Dans le cadre de la vaste publication des documents liés à l’affaire Jeffrey Epstein, plusieurs parlementaires américains ont exprimé leur surprise et leur mécontentement après avoir constaté que les noms de six hommes figuraient dans les fichiers mais avaient été occultés sans explication par le ministère de la Justice lors de leur diffusion publique.
Ces documents, qui comprennent plusieurs millions de pages d’informations judiciaires, ont été partiellement censurés avant d’être rendus accessibles. Des élus des deux grands partis politiques ont pu consulter des versions non caviardées sous certaines conditions et ont déclaré que les noms de six individus, dont celui d’un haut responsable d’un gouvernement étranger et d’un autre personne considérée comme importante, avaient été masqués sans justification claire.
Les parlementaires à l’origine de cette dénonciation ont souligné qu’il est inhabituel que des identités soient retirées sans motif légal sérieux, notamment lorsque la loi exige que les seules exceptions à la transparence soient la protection des victimes ou des informations judiciaires sensibles. Ils ont également insisté sur le fait que la simple présence d’un nom dans ces documents ne signifie pas qu’une personne est accusée d’un crime, mais que l’absence d’explication sur le masquage de certains noms soulève des questions légitimes.

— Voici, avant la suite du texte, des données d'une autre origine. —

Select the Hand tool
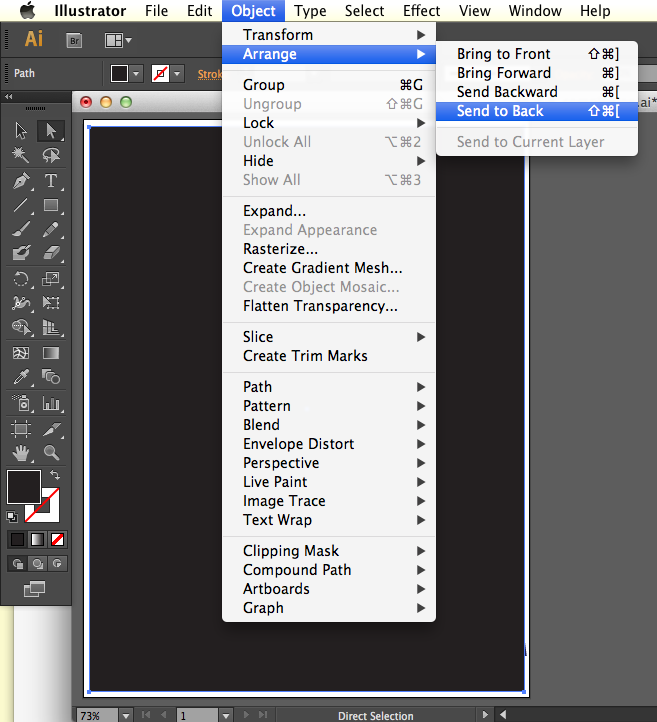657x722 pixels. pos(21,453)
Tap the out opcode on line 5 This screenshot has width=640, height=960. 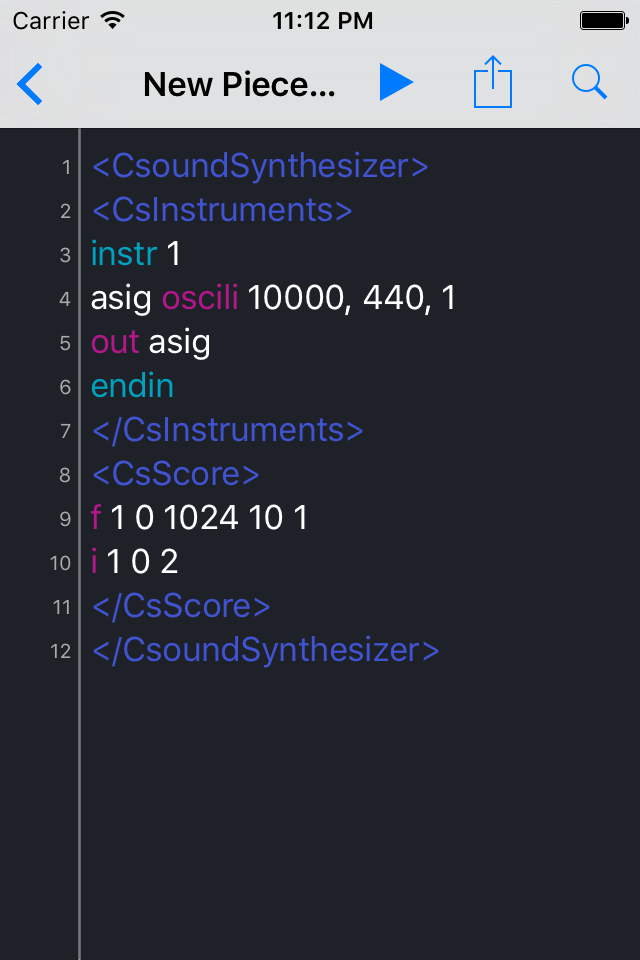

Selon ces élus, cette situation met en lumière les limites de la diffusion actuelle des dossiers, car certaines parties restent encore très lourdement redigérées ou restreintes, malgré les efforts pour répondre aux attentes de transparence. Ils ont appelé à un examen plus rigoureux des caviardages et à une clarification officielle des motifs qui ont conduit à l’occultation des identités en question.